Wenn ich beginne zu reflektieren, lässt der Schmerz nach. Psychischer Schmerz hat zwei Gesichter – er ist nicht nur ein Signal für die Grenze der Belastbarkeit, sondern auch ein Signal für das Erlebte. Werte, die nicht weh tun, nehmen wir nicht als Werte wahr.

Die Wertseite des Herzschmerzes führt uns zur Ressource.

Als ich anfing, einen Workshop über die Ressourcen des psychischen Schmerzes zu leiten, sagten viele Kollegen wütend: "Schmerz ist, wenn die Seele zerrissen wird und psychischer Schmerz keine Ressourcen hat."

Wenn wir etwas tiefer schauen und sehen, "für wen die Glocke schlägt", für wen oder was unsere Seele schmerzt, dann finden wir unweigerlich in unserem Kopf den Wert, den wir aus dem Alltag genommen haben.

Die Hauptsache, die uns Schmerzen und negative Emotionen im Allgemeinen bereitet, ist Feedback - eine Art Verkehrszeichen.

In dieser Hinsicht ist der Wert negativer Emotionen und Erfahrungen viel höher als der Wert positiver. Letztere scheinen zu sagen: "Alles in Ordnung. Weiter so." Das ist nicht immer gut. Dem System werden keine Richtlinien entzogen, die eine Korrektur ermöglichen würden.

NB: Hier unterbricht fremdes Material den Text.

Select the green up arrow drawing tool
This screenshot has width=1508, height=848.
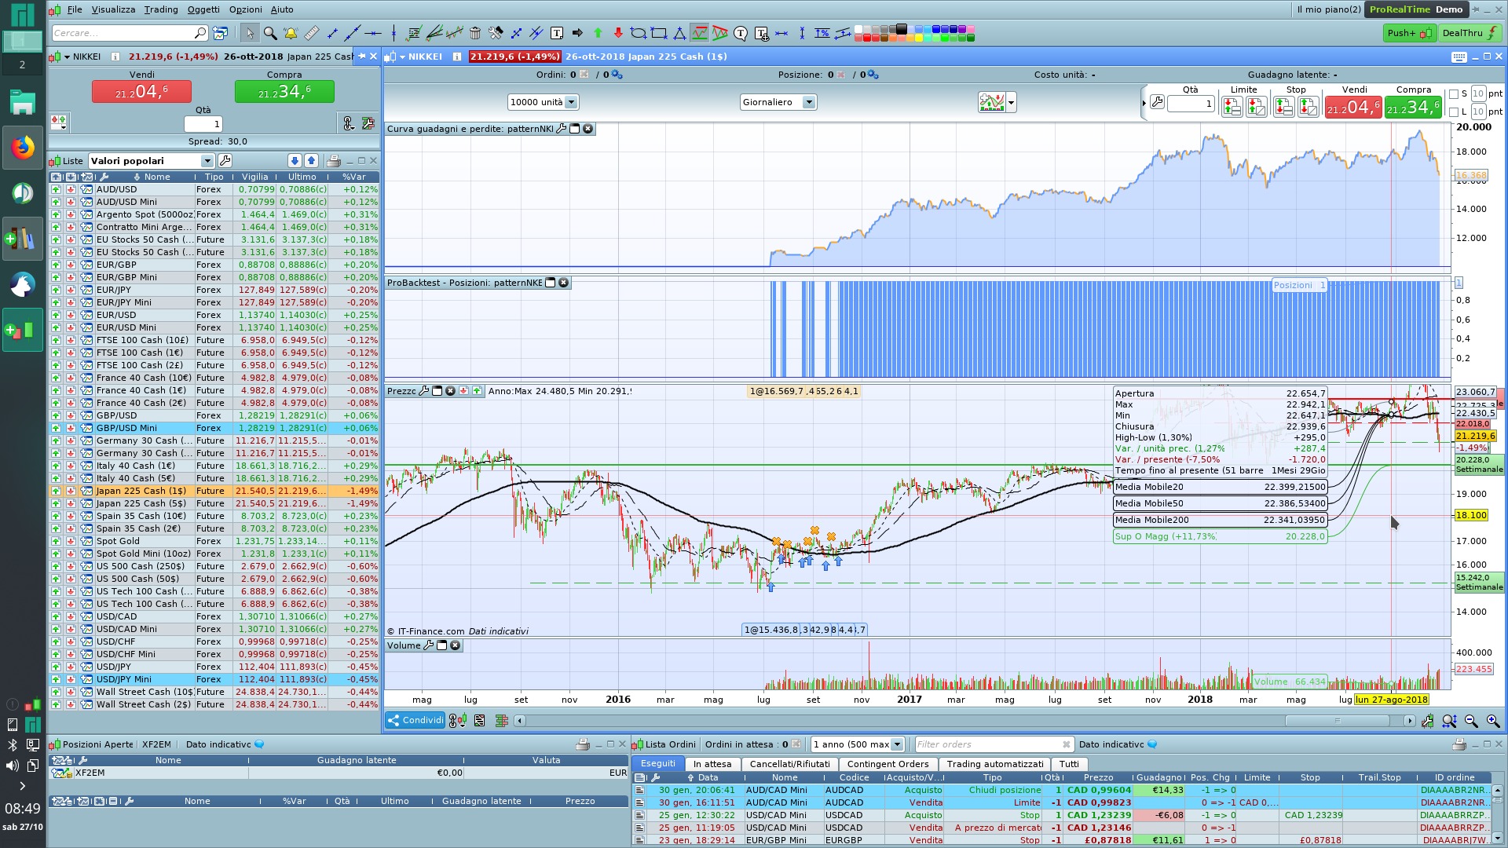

Beispiele für ein solches positives Feedback: Paranoia und ein toleranter Erziehungsstil (was auch immer das Kind tut, es ist alles richtig).

Und negatives Feedback ist ein Signal für eine Abweichung, die beseitigt werden muss. Wenn wir die Arbeit der Krise ausführen, gehen wir in die nächste Phase über, die als Phase der Integration, Erholung, Wiederaufbau bezeichnet wird.

Die Krise beginnt sich in ein vergangenes Lebensereignis zu verwandeln. Diese Transformation der Krise in eine Geschichte über sich selbst ist ein ziemlich langwieriger Prozess. Ein Mensch muss wieder leben lernen, die zerstörte Welt wieder aufbauen und eine integrierende Basis suchen, um sie mit einem entsprechend veränderten Leben aufzubauen.

Diese Grundlage finden wir in der Regel nicht in Büchern und Filmen, nicht in Behörden. Wir finden sie unter unseren Füßen. Sagen Sie sich selbst: "Ich verstehe, dass ich leide, dass ich jetzt große Schmerzen habe, und ich verstehe, dass ich jetzt darüber nachdenke, was passiert ist. Aber abgesehen davon gibt es nur mein Leben, und ich setze, vielleicht unbewusst, fort" Energie in etwas. ".

In was? Darum versammelt sich die Welt aufs Neue. Achte nicht auf das Konvexe, sondern auf das übliche Gegebene des Seins. Einfache Dinge. Ich füttere weiterhin meine Kinder, kümmere mich um meine Lieben und gehe mit dem Hund spazieren.

Ich kann leiden, heulen, mit einem Therapeuten arbeiten, schweigen, mich in einen Trauma-Trichter treiben, aber es gibt Dinge, die ich weiterhin tue. Das Leben versammelt sich um das, in was wir weiterhin investieren, egal was passiert.